TASK REQUIREMENTS |
Everything in the listing except the pictures should be written out exactly.

PROVIDED INFORMATION |
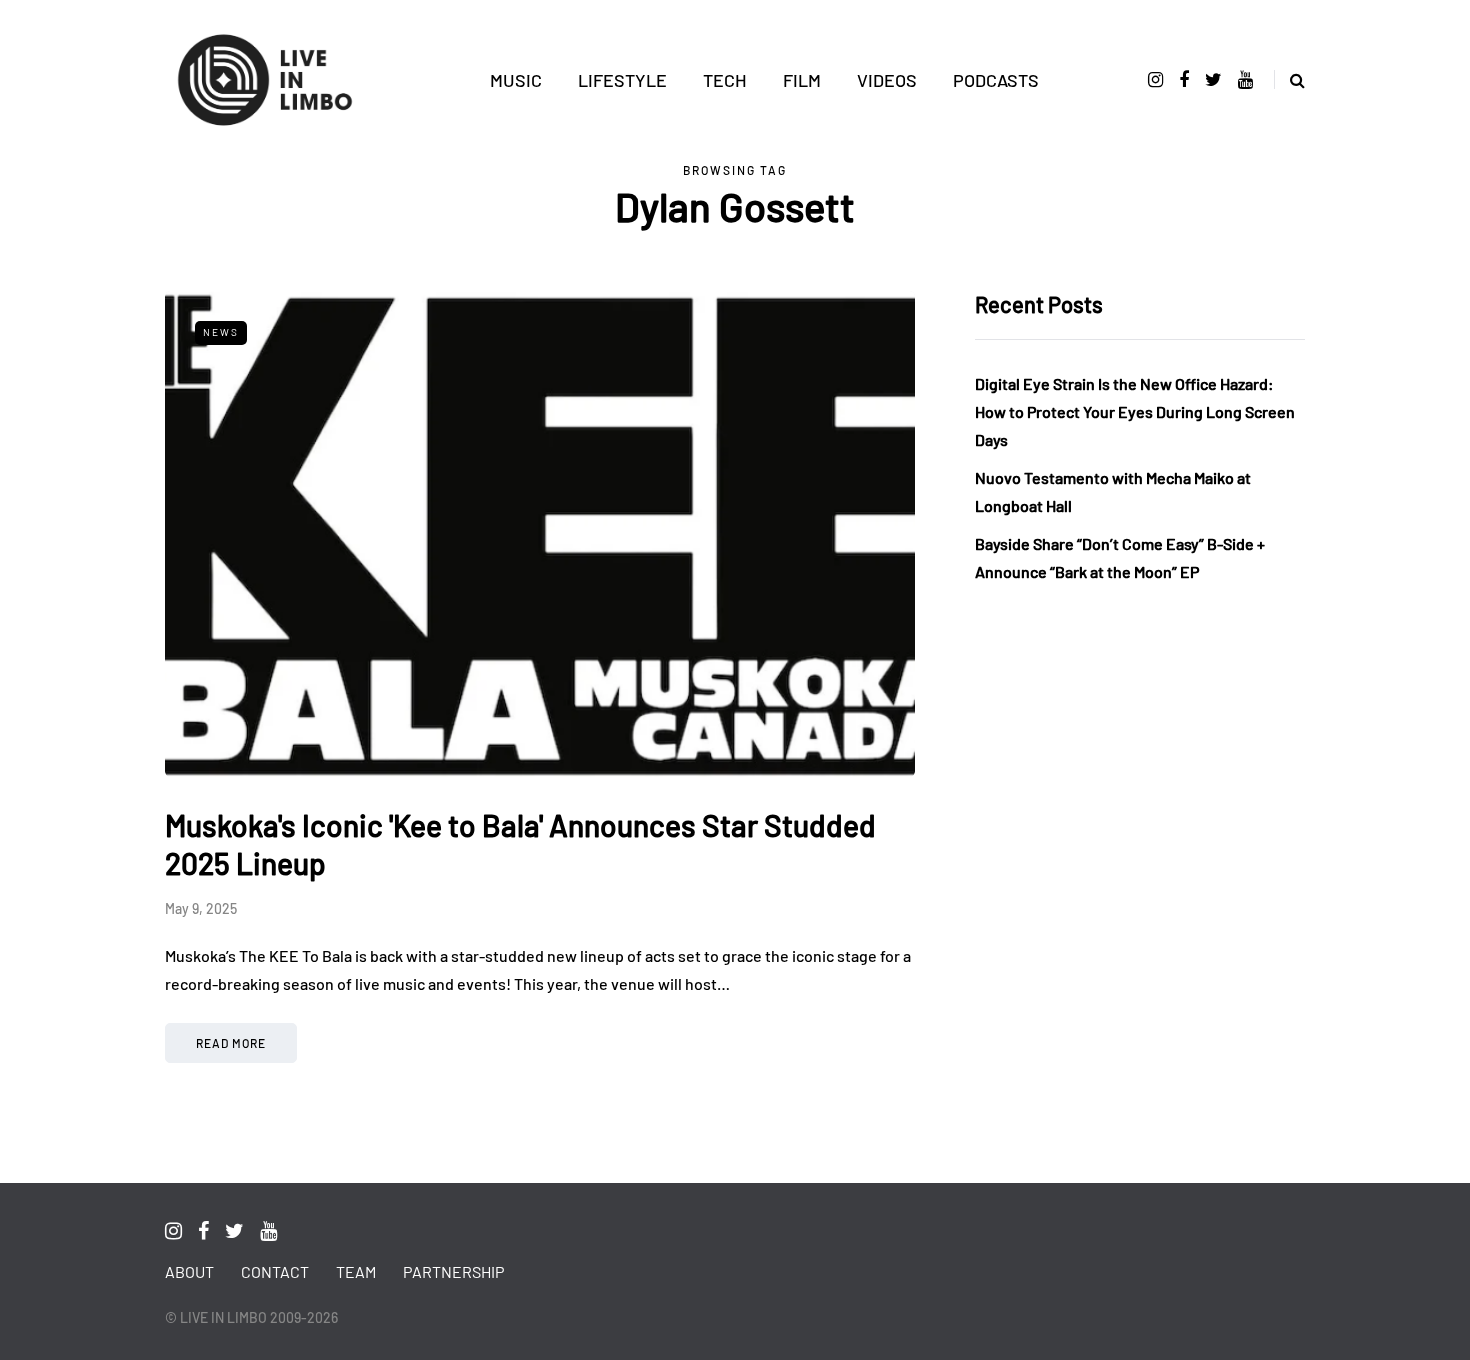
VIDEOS (887, 80)
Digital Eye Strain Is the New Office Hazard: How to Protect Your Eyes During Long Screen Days (1135, 411)
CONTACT (275, 1271)
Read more (231, 1043)
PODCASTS (996, 80)
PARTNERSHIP (453, 1271)
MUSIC (516, 80)
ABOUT (189, 1271)
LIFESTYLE (622, 80)
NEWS (221, 332)
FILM (802, 80)
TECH (725, 80)
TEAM (356, 1271)
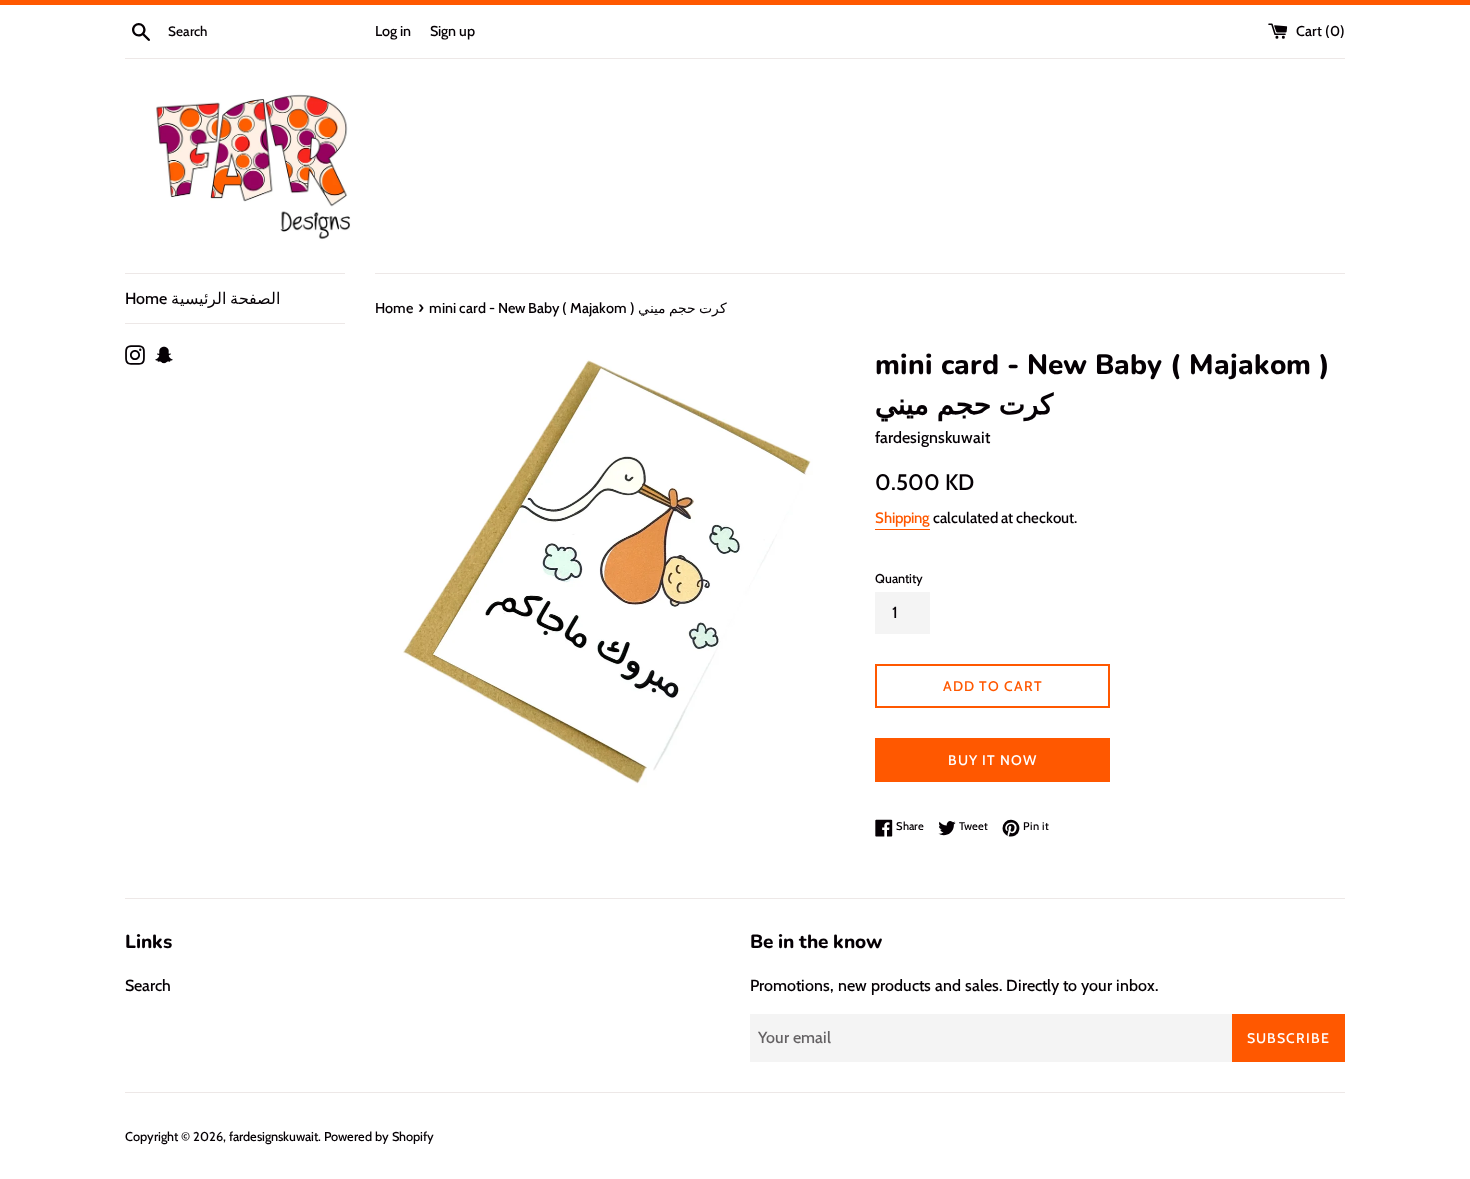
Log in (393, 31)
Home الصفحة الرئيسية (202, 298)
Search (148, 985)
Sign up (452, 31)
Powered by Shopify (379, 1136)
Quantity (899, 578)
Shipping (902, 518)
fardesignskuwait (273, 1136)
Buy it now (992, 760)
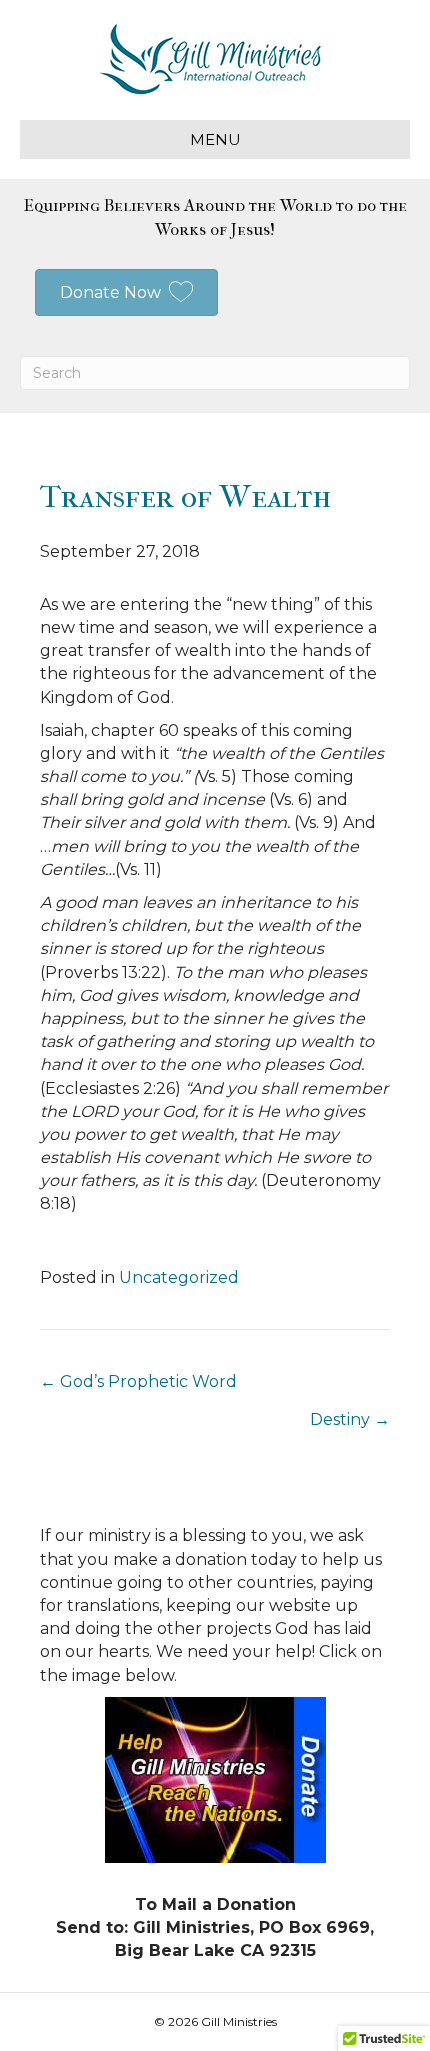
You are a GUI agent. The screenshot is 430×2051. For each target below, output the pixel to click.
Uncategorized (179, 1277)
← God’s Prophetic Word (138, 1381)
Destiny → (350, 1419)
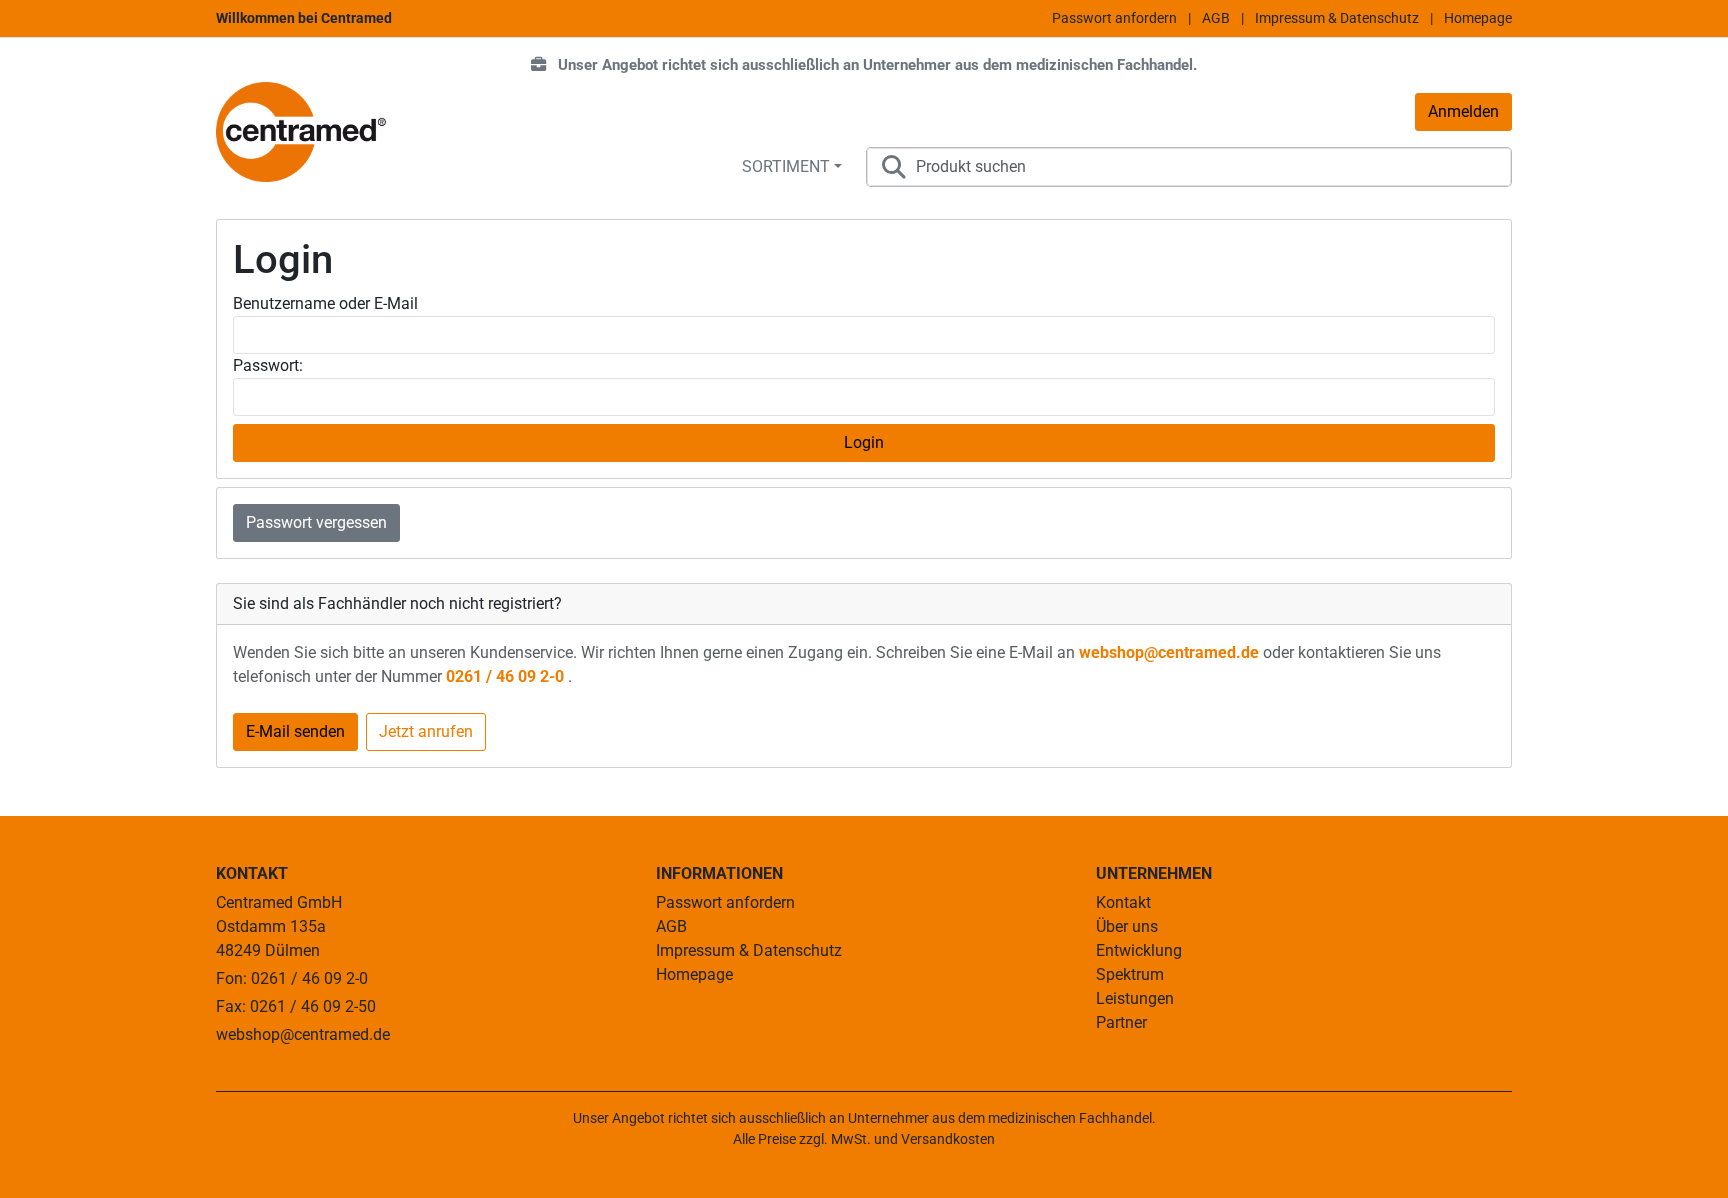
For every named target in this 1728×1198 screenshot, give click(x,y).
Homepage (1478, 18)
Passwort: (268, 365)
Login (864, 442)
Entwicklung (1139, 950)
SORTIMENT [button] (786, 166)
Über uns (1127, 926)
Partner (1121, 1022)
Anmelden (1463, 111)
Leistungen (1135, 998)
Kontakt (1123, 902)
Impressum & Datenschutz (1337, 18)
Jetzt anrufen (426, 731)
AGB (1216, 18)
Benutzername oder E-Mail (325, 303)
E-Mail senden (295, 731)
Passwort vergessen (316, 522)
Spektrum (1130, 974)
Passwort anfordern (1114, 18)
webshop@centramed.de (1171, 652)
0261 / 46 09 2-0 (507, 676)
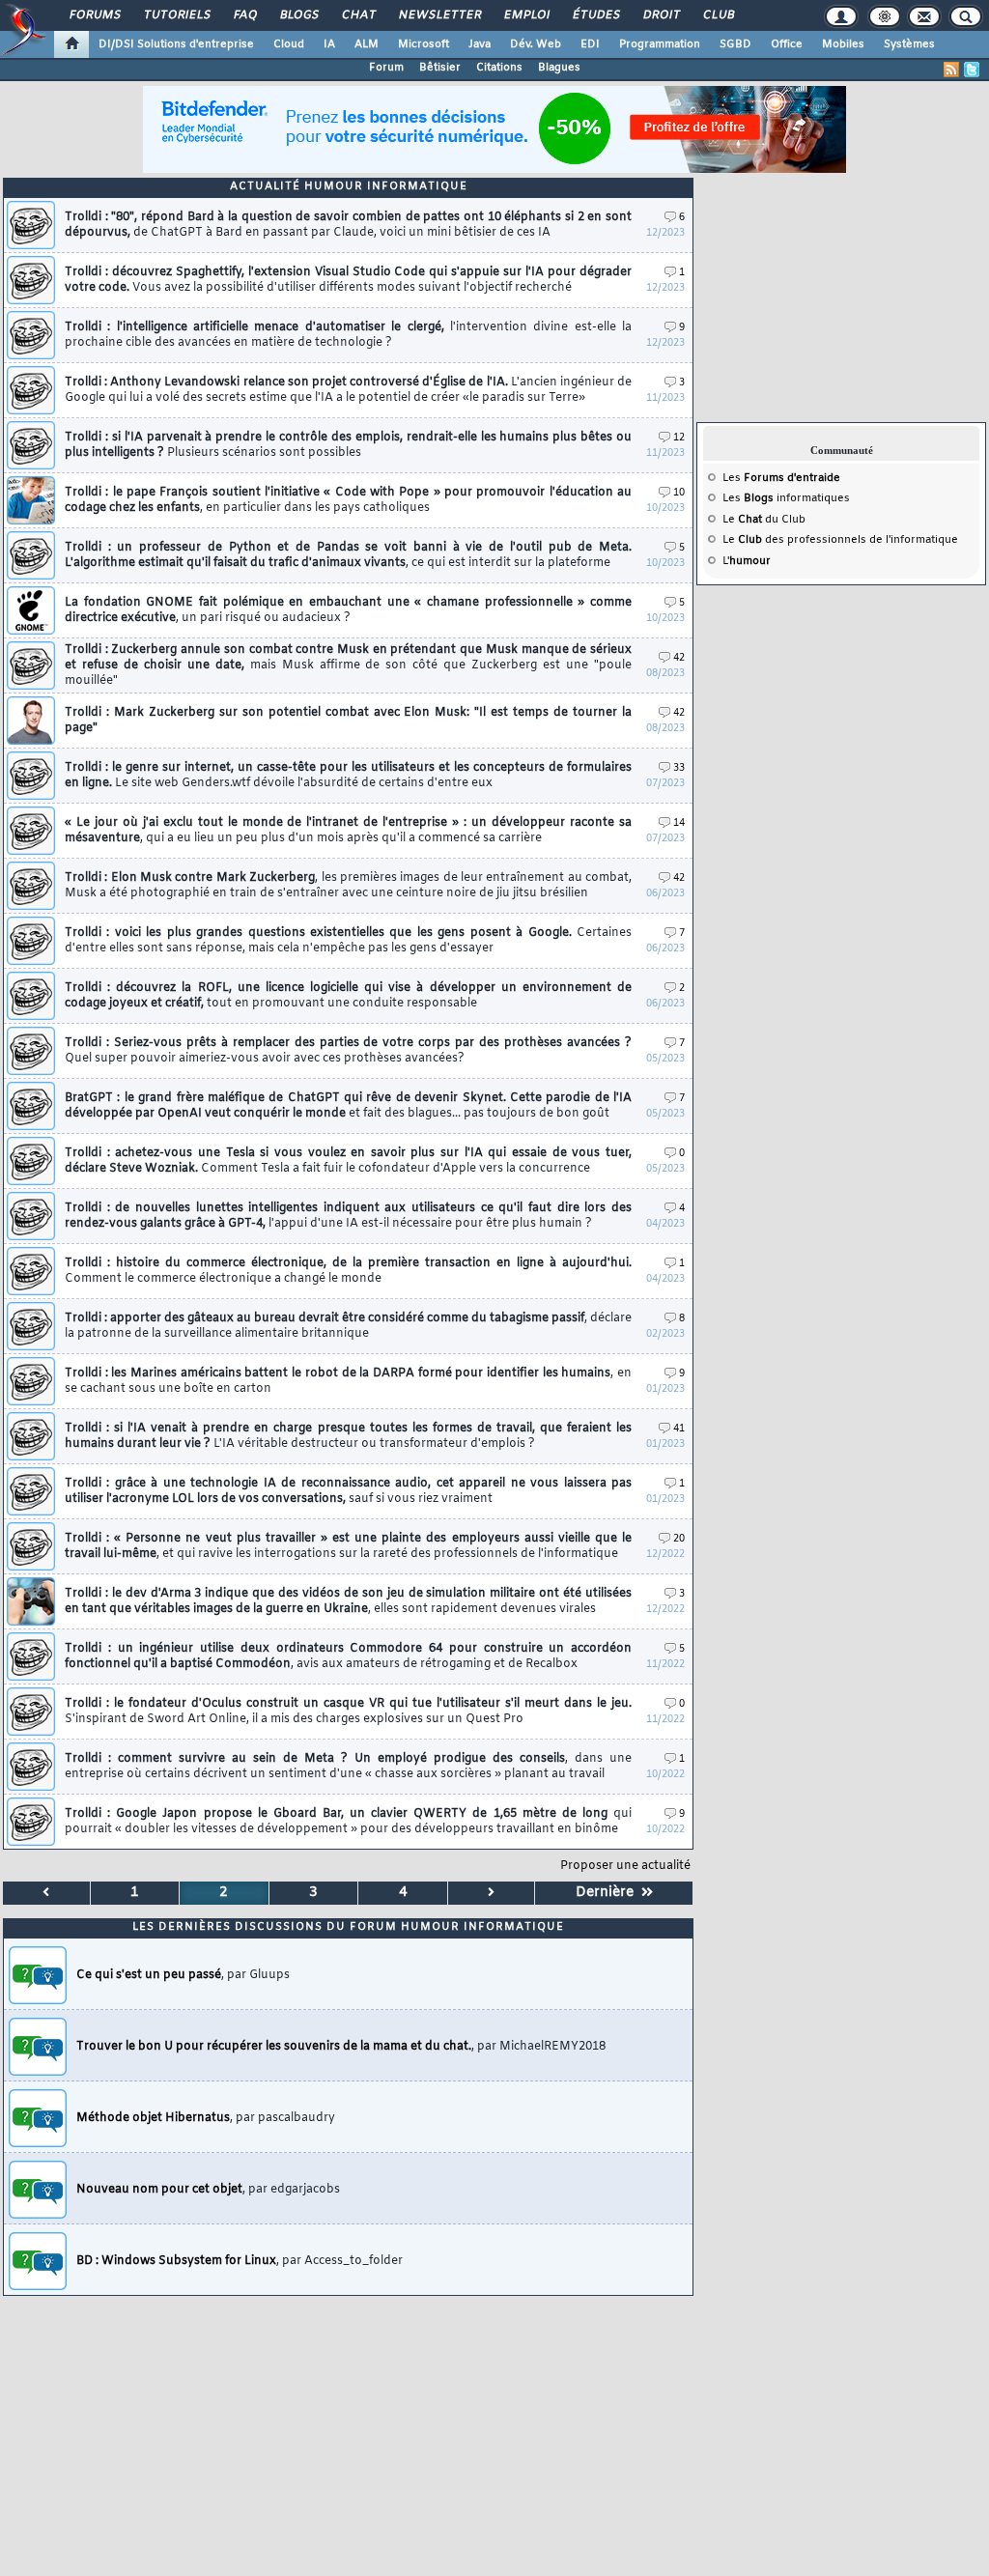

EXERCISE RESPONSE |
VIDEOS (887, 80)
Digital Eye Strain Is the New Office Hazard: How to Protect Your Eyes During Long Screen Days (1135, 411)
CONTACT (275, 1271)
Read more (231, 1043)
PODCASTS (996, 80)
PARTNERSHIP (453, 1271)
MUSIC (516, 80)
ABOUT (189, 1271)
LIFESTYLE (622, 80)
NEWS (221, 332)
FILM (802, 80)
TECH (725, 80)
TEAM (356, 1271)
Log in (393, 31)
Home الصفحة الرئيسية (202, 298)
Search (148, 985)
Sign up (452, 31)
Powered by Shopify (379, 1136)
Quantity (899, 578)
Shipping (902, 518)
fardesignskuwait (273, 1136)
Buy it now (992, 760)
You are a GUI agent. The screenshot is 430×2051. For each target below, output the pixel to click.
Uncategorized (179, 1277)
← God’s Prophetic Word (138, 1381)
Destiny → (350, 1419)
For every named target in this 1728×1198 screenshot, give click(x,y).
Homepage (1478, 18)
Passwort: (268, 365)
Login (864, 442)
Entwicklung (1139, 950)
SORTIMENT [button] (786, 166)
Über uns (1127, 926)
Partner (1121, 1022)
Anmelden (1463, 111)
Leistungen (1135, 998)
Kontakt (1123, 902)
Impressum & Datenschutz (1337, 18)
Jetzt anrufen (426, 731)
AGB (1216, 18)
Benutzername oder E-Mail (325, 303)
E-Mail senden (295, 731)
Passwort vergessen (316, 522)
Spektrum (1130, 974)
Passwort anfordern (1114, 18)
webshop@centramed.de (1171, 652)
0261 / 46 09 2-0 (507, 676)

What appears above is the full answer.